For anyone feeling the pressure to have it all figured out by 25, take a breath. According to traditional Chinese medicine (TCM), you are far from hitting your peak.
Women’s lives are marked by seven-year stages governed primarily by blood – the substance that nourishes the body, fills the uterus, and is lost monthly through menstruation. This makes women inherently more yin in nature, because yin represents substance, coolness, stillness and the material aspects of the body.
The major female milestones mapped by the seven-year cycle – first menstrual period at 14, peak fertility at 28, menopause at 49 – are all directly tied to changes in blood and the yin-based reproductive essence called tian gui.
Men’s rhythms unfold slightly slower, every eight years, and are governed more by qi – the active, warming, moving energy that supports muscle function and physical drive. This is a yang quality, because yang represents function, heat and dynamic activity.
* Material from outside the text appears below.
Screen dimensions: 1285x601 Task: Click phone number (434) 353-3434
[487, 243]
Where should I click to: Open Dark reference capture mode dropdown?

The milestones for men are therefore tied to yang and structural strength: a growth spurt in bones and tendons at 16, peak physical power at 32, and a gradual decline in bone density and yang energy after 40.
“Women mature earlier. We see it in puberty, and we see it in these cycles,” Hong Kong TCM practitioner Kelly Chan Sin-yiu says. “Men’s bodies develop at a slower rate, peaking later and declining more gradually.”